Assumed Competence
By Les Voth. 304-505
My wife came home for lunch and found me tied to my corner chair with a five-point harness - just like the circle/dirt track guys use. They don't wanna leave their chair and neither do I!
"Look out the window!" She says.
"Why? I'm DOING something!" Says I.
She wins cuz warming a chair don't count, ya know? Hey! The window leaks in that corner! The chair gets cold without my assets firmly affixed. It's a compassion thing . . . It's for the chair . . .
So I dutifully cast my gaze across the sill, and lo! I beheld a stuck truck a block from my lair! Says I, "Must help, or find out why!"
On with the coveralls, coats, block heater and hand warmers. I walk without the dog, this time. This ain't his specialty. I'll do the sniffin' 'roun' here! Sure were a lotta tyres, though. Coulda used a little help with that . . .
Turned out the loaded semi truck had tried going around the block to turn himself around. The narrow streets in our town seem purpose-built to discourage that kind of thing.
The back axles of his trailer were hugging the bottom of the ditch by the culvert. And the left rear corner of his rear drive axle was in the air. A little like a dog just outta the house for his early afternoon bladder cleanser.
I asked the poor fellow if he had help coming. He did. Nothing for me to do but record his discomfortable position with my pocket camera/phone. So I did.

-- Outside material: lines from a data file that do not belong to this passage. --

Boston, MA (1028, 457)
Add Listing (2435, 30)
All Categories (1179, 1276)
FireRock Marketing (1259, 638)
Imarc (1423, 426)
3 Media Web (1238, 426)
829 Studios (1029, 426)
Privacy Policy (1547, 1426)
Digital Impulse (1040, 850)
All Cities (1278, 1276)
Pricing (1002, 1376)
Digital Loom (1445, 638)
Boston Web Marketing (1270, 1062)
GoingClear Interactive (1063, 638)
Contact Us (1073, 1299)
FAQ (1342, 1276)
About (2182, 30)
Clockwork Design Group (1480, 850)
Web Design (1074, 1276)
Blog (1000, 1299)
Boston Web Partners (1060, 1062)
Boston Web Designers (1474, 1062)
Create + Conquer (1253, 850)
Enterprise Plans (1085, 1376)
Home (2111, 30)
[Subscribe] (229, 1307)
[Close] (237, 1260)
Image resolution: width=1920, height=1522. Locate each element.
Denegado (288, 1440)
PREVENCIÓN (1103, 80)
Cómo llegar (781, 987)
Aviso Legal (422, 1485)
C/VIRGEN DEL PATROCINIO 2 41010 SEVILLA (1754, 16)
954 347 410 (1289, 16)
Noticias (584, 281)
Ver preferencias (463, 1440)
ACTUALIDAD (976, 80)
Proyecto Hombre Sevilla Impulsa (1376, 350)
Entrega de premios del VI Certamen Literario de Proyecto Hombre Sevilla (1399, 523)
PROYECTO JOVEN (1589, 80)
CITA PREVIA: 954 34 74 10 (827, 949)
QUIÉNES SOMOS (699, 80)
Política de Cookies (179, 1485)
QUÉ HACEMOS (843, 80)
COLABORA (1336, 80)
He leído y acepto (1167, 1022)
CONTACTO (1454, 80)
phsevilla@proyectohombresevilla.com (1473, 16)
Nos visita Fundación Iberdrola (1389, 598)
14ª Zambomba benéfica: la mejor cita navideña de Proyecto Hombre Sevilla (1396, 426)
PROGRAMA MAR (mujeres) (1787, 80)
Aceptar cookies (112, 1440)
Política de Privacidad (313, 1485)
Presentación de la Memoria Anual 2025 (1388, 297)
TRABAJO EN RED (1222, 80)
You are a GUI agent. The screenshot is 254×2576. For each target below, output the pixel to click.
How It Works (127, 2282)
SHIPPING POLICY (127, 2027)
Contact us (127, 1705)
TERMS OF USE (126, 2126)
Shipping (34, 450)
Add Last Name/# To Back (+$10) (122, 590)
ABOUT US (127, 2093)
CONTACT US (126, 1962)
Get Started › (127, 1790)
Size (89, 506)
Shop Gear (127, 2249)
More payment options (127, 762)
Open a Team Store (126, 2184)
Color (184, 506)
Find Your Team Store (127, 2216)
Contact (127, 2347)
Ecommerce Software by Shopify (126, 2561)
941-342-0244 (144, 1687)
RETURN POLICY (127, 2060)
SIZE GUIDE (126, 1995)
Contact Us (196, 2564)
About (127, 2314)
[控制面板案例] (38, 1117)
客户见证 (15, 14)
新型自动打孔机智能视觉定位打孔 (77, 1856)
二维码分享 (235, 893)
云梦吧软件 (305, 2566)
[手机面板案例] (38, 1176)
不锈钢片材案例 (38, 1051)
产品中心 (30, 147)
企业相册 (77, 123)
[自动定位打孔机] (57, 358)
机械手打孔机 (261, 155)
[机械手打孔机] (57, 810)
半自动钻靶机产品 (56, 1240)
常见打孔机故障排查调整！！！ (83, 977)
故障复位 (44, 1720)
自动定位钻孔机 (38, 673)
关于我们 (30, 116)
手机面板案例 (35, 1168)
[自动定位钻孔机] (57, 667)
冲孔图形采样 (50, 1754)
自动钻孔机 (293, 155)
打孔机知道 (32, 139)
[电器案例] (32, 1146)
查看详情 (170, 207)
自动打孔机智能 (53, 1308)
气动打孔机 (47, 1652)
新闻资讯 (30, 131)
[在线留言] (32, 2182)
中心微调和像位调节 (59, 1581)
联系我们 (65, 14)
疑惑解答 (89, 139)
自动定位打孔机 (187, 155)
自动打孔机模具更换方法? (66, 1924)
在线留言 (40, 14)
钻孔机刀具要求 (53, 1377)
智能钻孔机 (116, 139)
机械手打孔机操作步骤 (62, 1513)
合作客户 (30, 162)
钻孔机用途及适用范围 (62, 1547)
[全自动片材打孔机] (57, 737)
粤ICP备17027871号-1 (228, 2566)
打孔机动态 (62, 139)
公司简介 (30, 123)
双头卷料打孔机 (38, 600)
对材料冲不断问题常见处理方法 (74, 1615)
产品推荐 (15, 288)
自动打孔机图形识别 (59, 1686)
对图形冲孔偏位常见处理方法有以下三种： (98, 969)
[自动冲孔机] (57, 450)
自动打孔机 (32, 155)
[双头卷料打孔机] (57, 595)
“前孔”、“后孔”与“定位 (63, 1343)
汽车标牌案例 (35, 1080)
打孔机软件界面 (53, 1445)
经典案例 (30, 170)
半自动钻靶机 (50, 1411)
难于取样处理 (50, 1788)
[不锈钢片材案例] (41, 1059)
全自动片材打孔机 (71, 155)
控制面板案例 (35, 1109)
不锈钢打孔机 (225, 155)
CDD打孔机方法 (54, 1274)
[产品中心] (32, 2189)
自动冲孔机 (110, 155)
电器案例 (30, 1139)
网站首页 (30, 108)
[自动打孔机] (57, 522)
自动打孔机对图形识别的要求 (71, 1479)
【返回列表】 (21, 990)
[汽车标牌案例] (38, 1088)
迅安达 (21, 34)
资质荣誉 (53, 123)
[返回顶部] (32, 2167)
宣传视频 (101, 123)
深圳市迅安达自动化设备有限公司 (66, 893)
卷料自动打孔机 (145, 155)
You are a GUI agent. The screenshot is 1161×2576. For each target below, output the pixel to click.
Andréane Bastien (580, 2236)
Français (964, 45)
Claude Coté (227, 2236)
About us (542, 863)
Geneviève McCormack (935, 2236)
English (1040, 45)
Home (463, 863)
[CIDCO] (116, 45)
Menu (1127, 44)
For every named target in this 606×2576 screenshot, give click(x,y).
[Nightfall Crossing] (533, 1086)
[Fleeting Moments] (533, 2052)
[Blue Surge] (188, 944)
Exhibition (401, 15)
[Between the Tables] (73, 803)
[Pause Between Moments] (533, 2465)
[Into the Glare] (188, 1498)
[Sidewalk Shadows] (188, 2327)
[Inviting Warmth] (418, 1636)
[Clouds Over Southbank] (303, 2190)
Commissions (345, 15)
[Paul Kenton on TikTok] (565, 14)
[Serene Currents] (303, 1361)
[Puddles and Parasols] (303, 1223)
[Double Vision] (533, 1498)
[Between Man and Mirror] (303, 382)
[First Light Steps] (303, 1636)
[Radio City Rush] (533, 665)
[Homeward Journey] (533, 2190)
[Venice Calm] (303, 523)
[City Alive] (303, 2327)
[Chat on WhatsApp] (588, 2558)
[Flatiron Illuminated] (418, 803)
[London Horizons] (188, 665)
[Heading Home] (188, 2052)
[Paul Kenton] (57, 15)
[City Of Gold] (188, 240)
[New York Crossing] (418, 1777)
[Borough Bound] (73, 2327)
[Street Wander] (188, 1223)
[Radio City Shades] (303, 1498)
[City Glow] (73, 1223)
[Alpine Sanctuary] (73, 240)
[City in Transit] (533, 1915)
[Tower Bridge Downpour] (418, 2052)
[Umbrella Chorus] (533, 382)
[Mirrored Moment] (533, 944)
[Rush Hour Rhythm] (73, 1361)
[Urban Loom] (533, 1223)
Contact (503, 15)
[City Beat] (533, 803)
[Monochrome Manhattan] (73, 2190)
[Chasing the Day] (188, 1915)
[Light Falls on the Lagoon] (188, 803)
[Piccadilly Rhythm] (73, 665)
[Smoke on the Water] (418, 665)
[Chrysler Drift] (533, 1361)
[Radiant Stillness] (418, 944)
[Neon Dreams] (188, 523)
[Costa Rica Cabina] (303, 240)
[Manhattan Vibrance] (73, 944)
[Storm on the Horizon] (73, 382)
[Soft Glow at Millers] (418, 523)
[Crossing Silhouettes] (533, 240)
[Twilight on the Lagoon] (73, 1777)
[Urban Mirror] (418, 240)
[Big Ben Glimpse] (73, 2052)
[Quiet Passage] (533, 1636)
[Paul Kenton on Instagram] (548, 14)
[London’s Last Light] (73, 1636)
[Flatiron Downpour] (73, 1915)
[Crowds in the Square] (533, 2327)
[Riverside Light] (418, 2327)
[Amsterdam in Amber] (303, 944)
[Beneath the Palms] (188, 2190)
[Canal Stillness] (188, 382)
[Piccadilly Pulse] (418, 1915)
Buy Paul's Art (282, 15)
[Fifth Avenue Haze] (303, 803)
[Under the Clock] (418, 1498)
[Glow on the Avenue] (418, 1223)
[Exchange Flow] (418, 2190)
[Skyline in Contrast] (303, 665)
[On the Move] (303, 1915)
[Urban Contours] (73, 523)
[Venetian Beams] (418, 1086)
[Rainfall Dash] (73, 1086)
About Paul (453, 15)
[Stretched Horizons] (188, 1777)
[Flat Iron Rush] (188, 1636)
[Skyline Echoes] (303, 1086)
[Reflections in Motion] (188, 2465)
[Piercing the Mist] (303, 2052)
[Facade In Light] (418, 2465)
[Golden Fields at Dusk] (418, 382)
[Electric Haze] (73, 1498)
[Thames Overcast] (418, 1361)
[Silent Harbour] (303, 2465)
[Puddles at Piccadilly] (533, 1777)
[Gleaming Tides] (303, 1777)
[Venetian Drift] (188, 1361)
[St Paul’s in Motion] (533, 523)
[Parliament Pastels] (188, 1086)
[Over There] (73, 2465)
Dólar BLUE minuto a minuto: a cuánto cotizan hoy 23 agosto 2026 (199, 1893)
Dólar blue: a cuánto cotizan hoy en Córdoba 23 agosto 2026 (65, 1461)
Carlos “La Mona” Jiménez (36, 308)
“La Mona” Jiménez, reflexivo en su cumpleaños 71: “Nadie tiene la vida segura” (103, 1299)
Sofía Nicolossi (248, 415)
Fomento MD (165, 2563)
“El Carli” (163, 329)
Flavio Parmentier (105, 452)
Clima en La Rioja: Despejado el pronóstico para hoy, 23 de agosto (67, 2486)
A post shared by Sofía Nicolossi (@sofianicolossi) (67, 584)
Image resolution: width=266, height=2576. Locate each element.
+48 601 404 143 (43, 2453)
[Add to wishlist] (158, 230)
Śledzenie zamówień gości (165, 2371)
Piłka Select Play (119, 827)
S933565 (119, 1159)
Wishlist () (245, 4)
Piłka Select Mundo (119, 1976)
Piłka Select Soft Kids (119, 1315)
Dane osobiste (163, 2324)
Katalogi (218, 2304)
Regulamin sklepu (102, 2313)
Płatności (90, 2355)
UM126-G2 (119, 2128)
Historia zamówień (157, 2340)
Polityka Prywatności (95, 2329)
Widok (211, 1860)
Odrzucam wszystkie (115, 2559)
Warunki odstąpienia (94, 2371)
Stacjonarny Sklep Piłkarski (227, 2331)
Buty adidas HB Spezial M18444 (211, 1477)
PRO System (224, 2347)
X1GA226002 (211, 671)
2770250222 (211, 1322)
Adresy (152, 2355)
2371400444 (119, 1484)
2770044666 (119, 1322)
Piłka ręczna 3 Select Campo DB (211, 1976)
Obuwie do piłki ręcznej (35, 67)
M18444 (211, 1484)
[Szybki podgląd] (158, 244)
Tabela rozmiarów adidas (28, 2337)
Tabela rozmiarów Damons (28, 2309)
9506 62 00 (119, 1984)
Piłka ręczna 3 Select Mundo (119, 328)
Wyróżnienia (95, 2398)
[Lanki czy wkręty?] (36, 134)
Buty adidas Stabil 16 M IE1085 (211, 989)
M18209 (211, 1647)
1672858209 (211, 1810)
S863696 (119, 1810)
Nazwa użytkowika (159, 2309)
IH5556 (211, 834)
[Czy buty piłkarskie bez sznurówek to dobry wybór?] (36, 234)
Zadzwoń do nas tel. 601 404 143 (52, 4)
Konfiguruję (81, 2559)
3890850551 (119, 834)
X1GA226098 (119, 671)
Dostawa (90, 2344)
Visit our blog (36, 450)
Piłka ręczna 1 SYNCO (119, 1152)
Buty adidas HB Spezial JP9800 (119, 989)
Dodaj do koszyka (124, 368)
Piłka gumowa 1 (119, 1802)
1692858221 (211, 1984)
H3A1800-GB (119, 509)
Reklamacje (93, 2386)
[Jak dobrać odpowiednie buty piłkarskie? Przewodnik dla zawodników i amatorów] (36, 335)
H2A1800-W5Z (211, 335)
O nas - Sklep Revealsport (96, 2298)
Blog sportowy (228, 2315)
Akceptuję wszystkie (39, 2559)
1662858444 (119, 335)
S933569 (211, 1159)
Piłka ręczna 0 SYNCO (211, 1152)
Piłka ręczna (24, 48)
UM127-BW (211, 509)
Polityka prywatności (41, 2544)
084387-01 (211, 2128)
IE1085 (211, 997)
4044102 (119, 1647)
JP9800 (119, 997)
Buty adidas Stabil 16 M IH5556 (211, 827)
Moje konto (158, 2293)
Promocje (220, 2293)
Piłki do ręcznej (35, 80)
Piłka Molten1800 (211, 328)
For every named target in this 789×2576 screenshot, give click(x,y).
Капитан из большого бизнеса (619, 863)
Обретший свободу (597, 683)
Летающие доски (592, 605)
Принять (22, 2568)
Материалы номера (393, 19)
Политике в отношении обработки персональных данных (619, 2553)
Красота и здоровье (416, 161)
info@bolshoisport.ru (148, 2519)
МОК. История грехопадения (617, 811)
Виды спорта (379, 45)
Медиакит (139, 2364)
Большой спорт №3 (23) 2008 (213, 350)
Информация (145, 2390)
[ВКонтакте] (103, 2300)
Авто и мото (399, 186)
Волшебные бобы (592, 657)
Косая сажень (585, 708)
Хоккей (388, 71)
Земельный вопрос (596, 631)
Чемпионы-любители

When the wrecker came I had a chat with him before he scrutinized the damage. I told him he was going to earn his dime today. He told me it was a piece of cake, he had done hundreds of these before.
I figgered I'd watch. I did.
He was right. It was a piece of cake for him. The wrecker skidded that feller's wagon back onto the road, skidded it backwards around the corner, skidded his tractor around the corner, too.
Then they left. Both of them. In opposite directions.
The entire time the wrecker driver was in town he never stopped moving. He hooked chains, winch-lines, pulleys and cables. He shoveled snow, checked ditch radius-s, tire conditions and sign proximities. The wrecker pilot eyed up situations, conditions and calculated the angles of tightening cables, chains and skidding axles.
"Cheerful" was the word of the day. Uncomplaining were his actions taken. Competent was the wrecker driver sent to rescue the errant truck driver from his miscue.
His competence wasn't prideful. It was knowledgeable. His assumption that he could handle his assigned task was borne of experience and it showed. His manner was calming, never criticizing.
Guys like that are heroes in the real world. I got to meet one today. Good thing I got the five-point harness unbuckled in time to see the show! Good thing my wife told me to get my assets down the block!